本发明公开了一种采用本氏烟作为生物反应器制备的轮状病毒疫苗及其制备方法和应用。本发明提供了一种制备P2‑△VP8*蛋白的方法，包括如下步骤：(1)将重组农杆菌甲侵染本生烟植株，培养植株；(2)取植株被侵染的组织，提取总蛋白；(3)从总蛋白中纯化得到P2‑△VP8*蛋白。本发明还保护P2‑△VP8*蛋白，为如下(a1)或(a2)：(a1)序列表的序列1所示的蛋白质；(a2)序列表的序列3所示的蛋白质。
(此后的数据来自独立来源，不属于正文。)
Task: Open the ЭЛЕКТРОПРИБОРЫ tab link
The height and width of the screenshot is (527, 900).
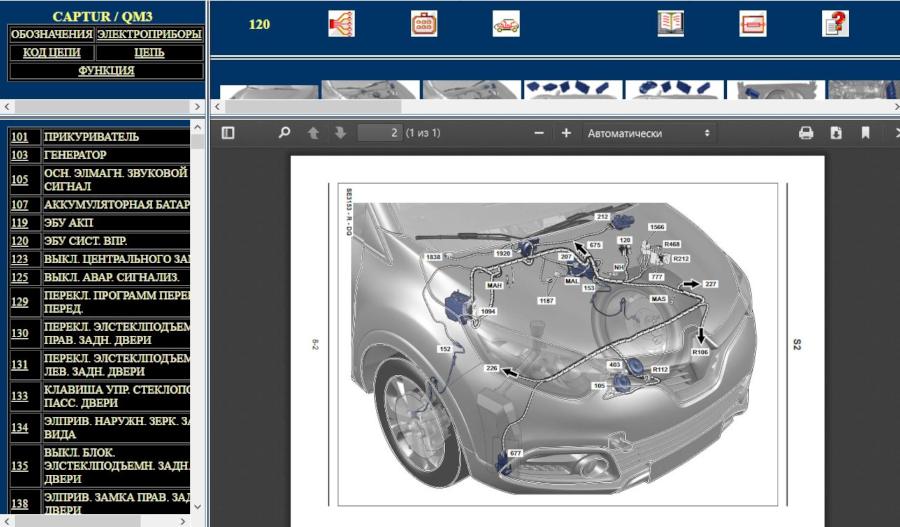Action: [x=149, y=34]
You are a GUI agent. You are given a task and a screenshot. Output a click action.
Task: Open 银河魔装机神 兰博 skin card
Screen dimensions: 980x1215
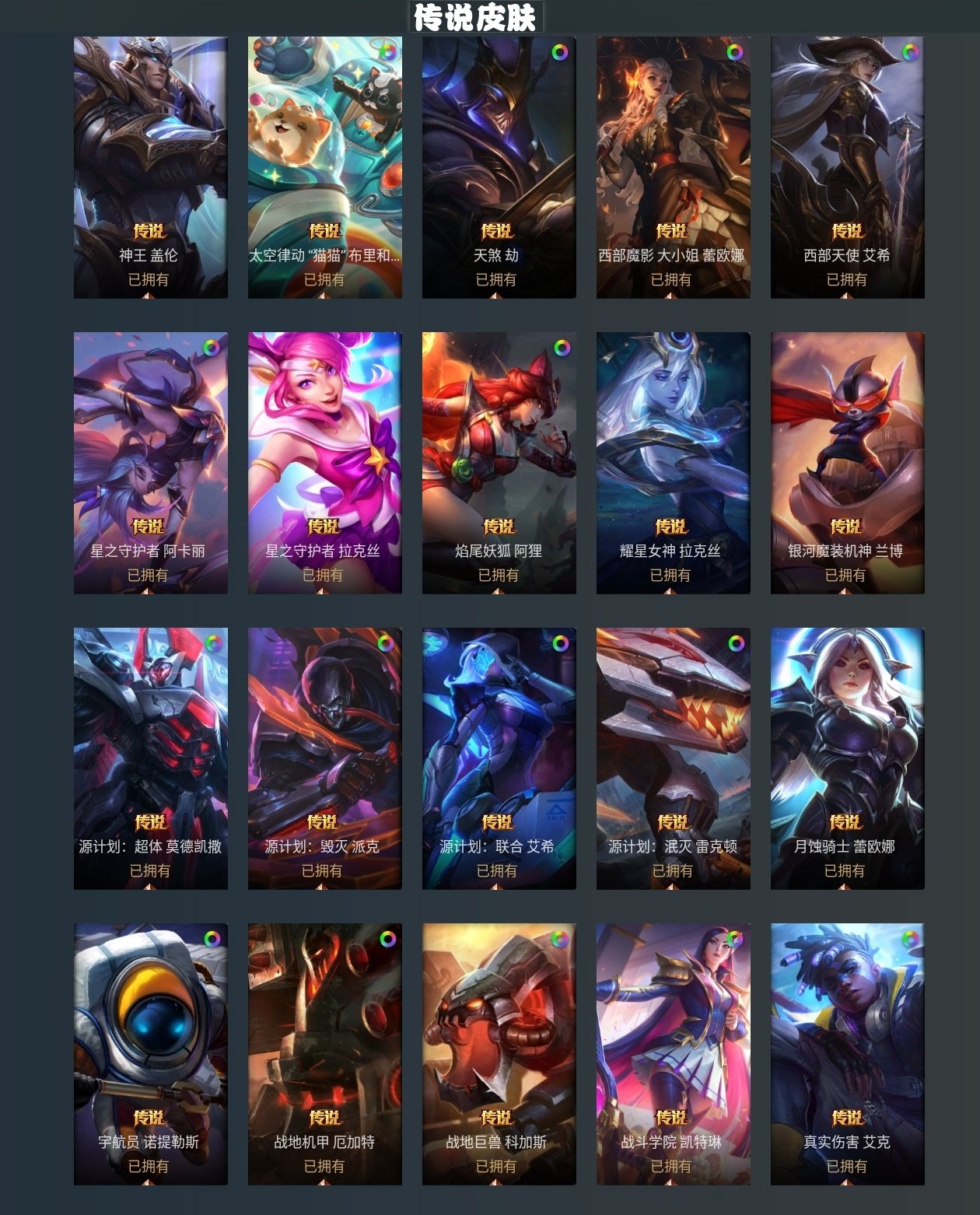click(x=848, y=463)
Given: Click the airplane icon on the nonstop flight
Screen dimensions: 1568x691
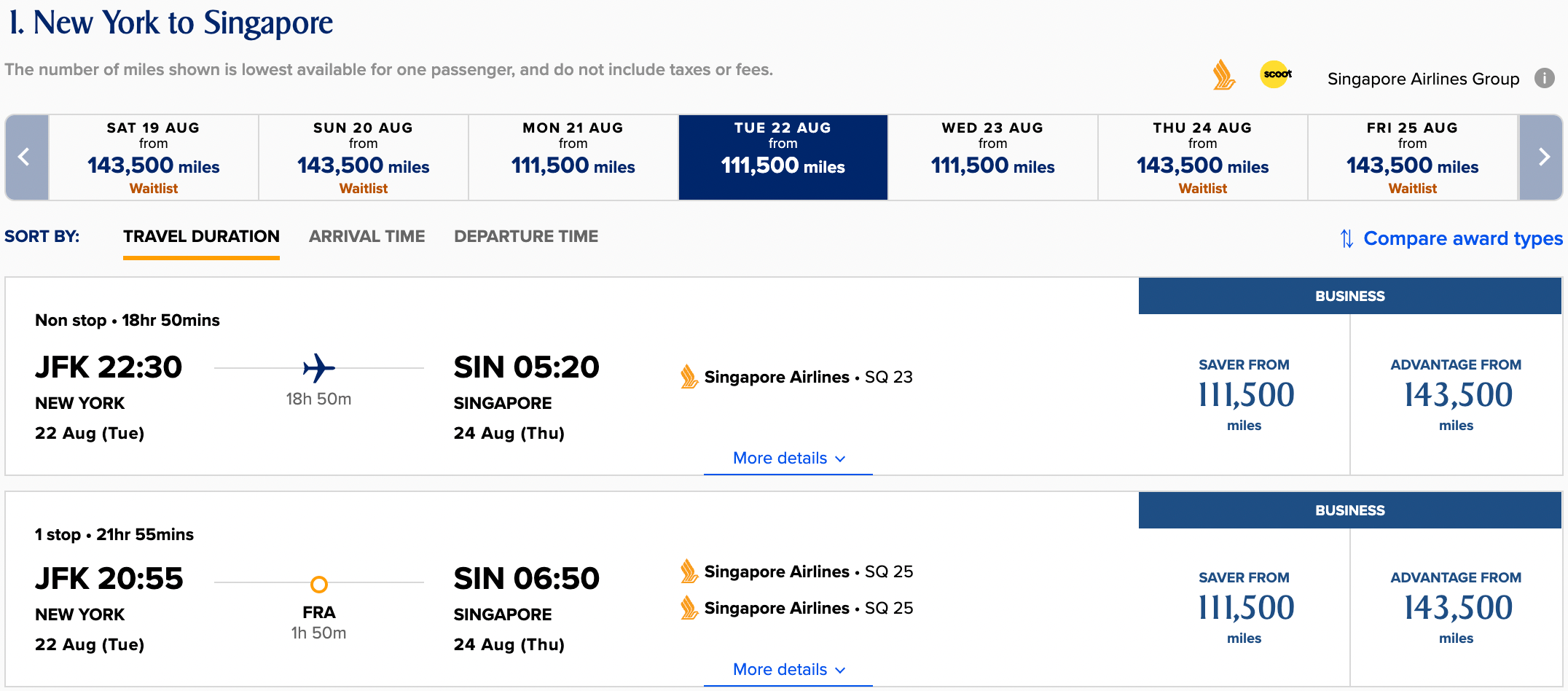Looking at the screenshot, I should click(x=319, y=368).
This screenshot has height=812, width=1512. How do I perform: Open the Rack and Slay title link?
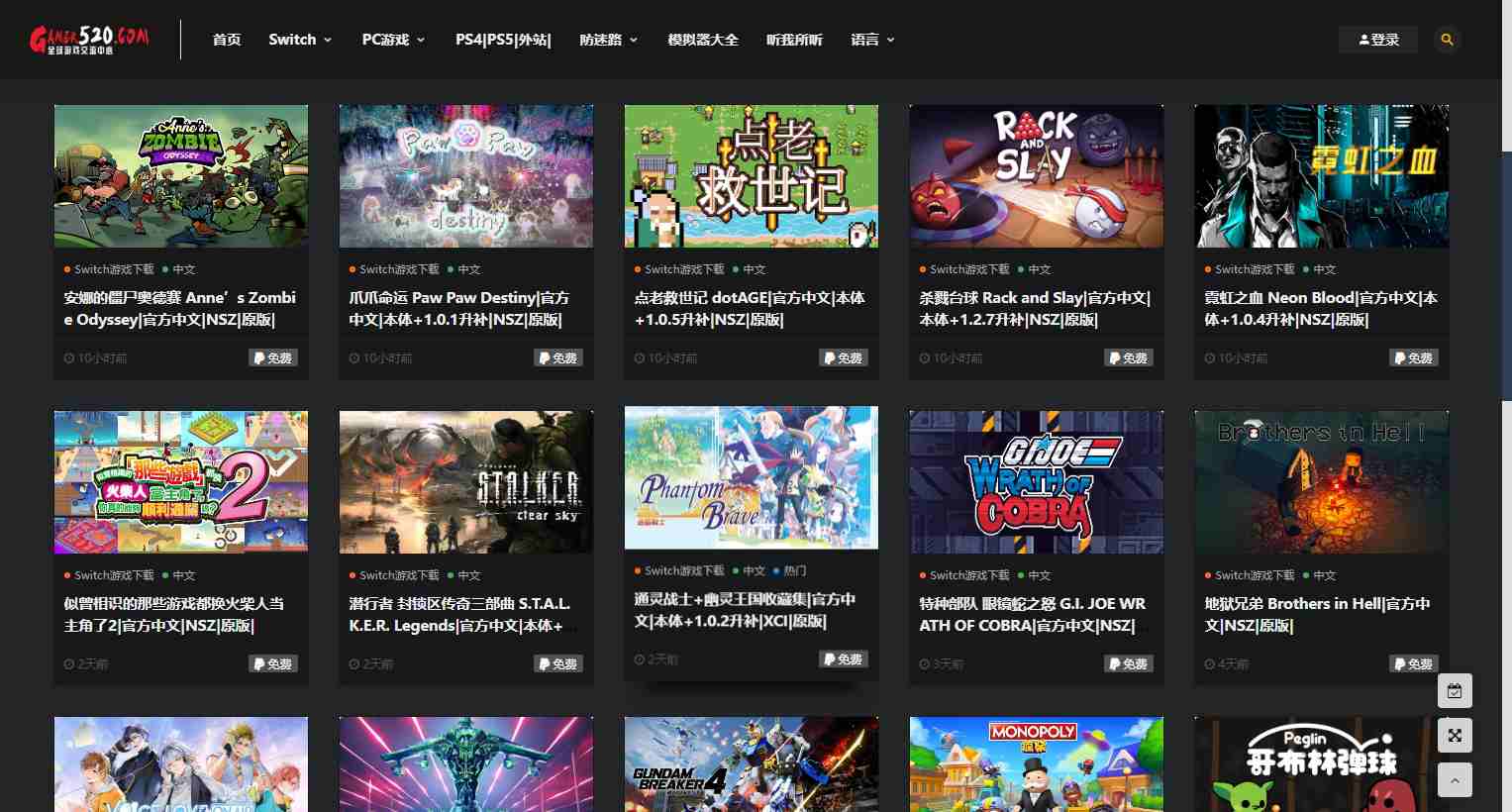[1034, 308]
P2‑△VP8*蛋白可作为轮状病毒疫苗。本发明对于轮状病毒感染的防控具有重大的应用推广价值。

Description

一种采用本氏烟作为生物反应器制备的轮状病毒疫苗及其制备方法和应用

技术领域

本发明属于生物技术领域，具体涉及一种采用本氏烟作为生物反应器制备的轮状病毒疫苗及其制备方法和应用。

背景技术

以植物为生物反应器生产人和动物疫苗，是一种正在极速发展的新型生物技术体系。与鸡胚、动物细胞、昆虫细胞体系相比，因其不被动物病原感染的特征，具备很高的生物安全性。植物易于培养和不需无菌操作等特征，使植物产品具备成本低、周期短、易于扩大规模等优势。
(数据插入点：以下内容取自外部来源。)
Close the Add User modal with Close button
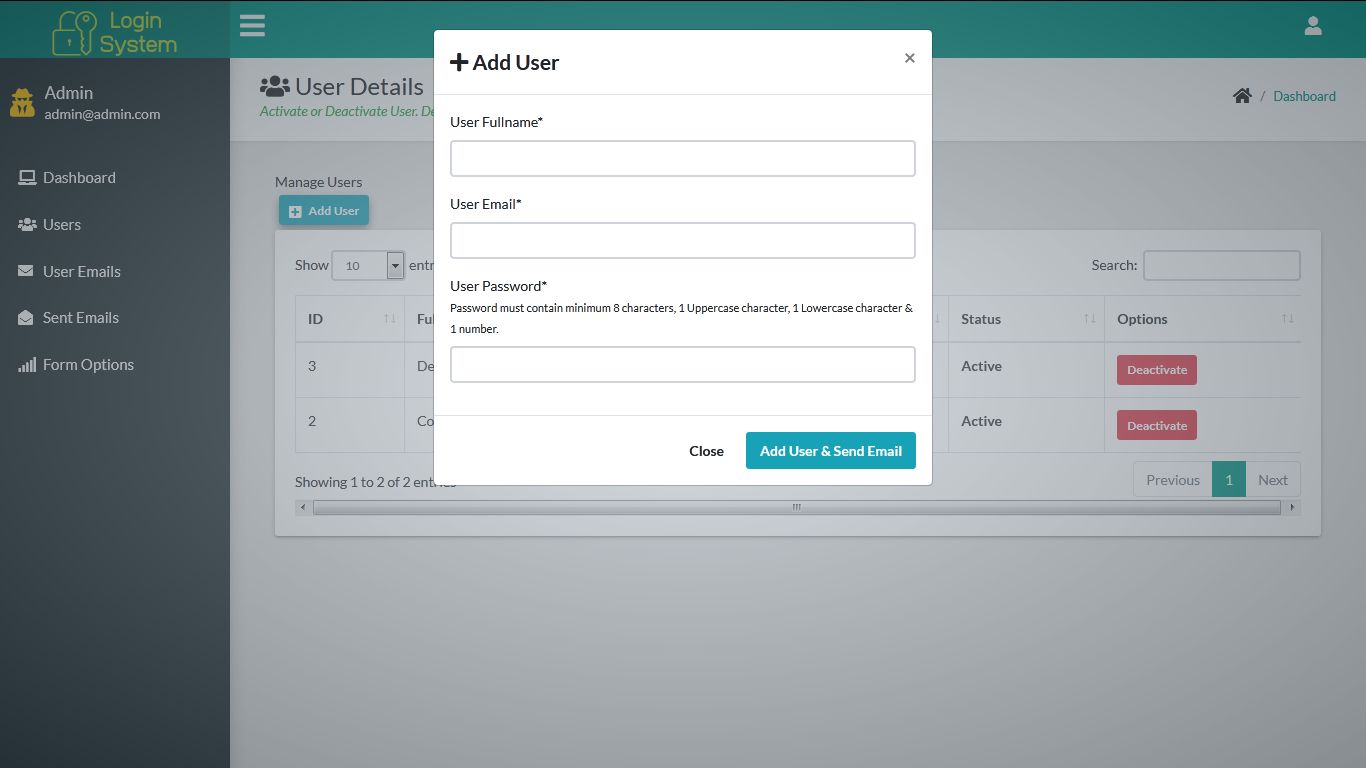 706,451
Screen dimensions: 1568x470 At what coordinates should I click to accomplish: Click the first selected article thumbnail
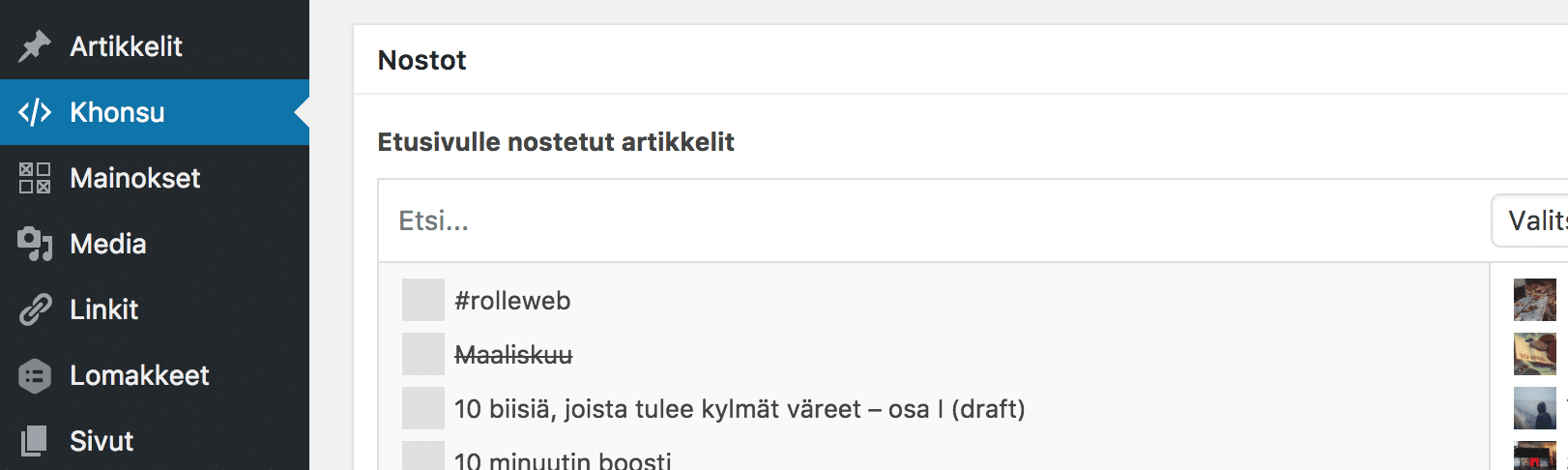[x=1535, y=300]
轮状病毒(Rotavirus)是引起婴幼儿重症腹泻的主要病因，每年造成约几十万病例婴幼儿死亡，接种疫苗是唯一有效的防控手段。通过两剂以上的免疫程序可获得持久性保护，避免重症腹泻的发生。目前上市的RV疫苗均为口服减毒活疫苗，因其潜在的肠套叠风险，被WHO列为“工艺需要改进的疫苗”。亚单位疫苗由病毒的主要抗原组成并通过注射接种，能有效避免肠套叠的发生。同时亚单位疫苗能实现对流行毒株的精准免疫，应对轮状病毒的变异。

轮状病毒主要的中和抗原为VP7(G蛋白)和VP4(P蛋白)，VP4在消化道被胰蛋白酶裂解为VP5*和VP8*两个片段，其中VP8*亚单位是病毒粒子识别宿主细胞的位点，在不同毒株之间变化很大，是实现精准免疫的主要抗原之一。

发明内容

本发明的目的是提供一种采用本氏烟作为生物反应器制备的轮状病毒疫苗及其制备方法和应用。

本发明提供了一种制备P2-△VP8*蛋白的方法，包括如下步骤：

(1)将重组农杆菌甲侵染本生烟植株，培养植株；

(2)取植株被侵染的组织，提取总蛋白；

(3)从总蛋白中纯化得到P2-△VP8*蛋白。

本发明还提供了一种制备P2-△VP8*蛋白的方法，包括如下步骤：

(1)将重组农杆菌甲和重组农杆菌乙共侵染本生烟植株，培养植株；

(2)取植株被侵染的组织，提取总蛋白；

(3)从总蛋白中纯化得到P2-△VP8*蛋白。

采用本生烟植株作为生物反应器，植株叶片被注射重组农杆菌甲，然后培养4-7天，然后取所述叶片提取总蛋白，然后从总蛋白中纯化得到P2-△VP8*蛋白。

采用本生烟植株作为生物反应器，植株叶片被注射重组农杆菌甲和重组农杆菌乙，然后培养4-7天，然后取所述叶片提取总蛋白，然后从总蛋白中纯化得到P2-△VP8*蛋白。

以上任一所述P2-△VP8*蛋白为如下(a1)或(a2)：

(a1)序列表的序列1所示的蛋白质；

(a2)序列表的序列3所示的蛋白质。

重组农杆菌甲是将表达P2-△VP8*基因的质粒导入农杆菌得到的；P2-△VP8*基因编码P2-△VP8*蛋白。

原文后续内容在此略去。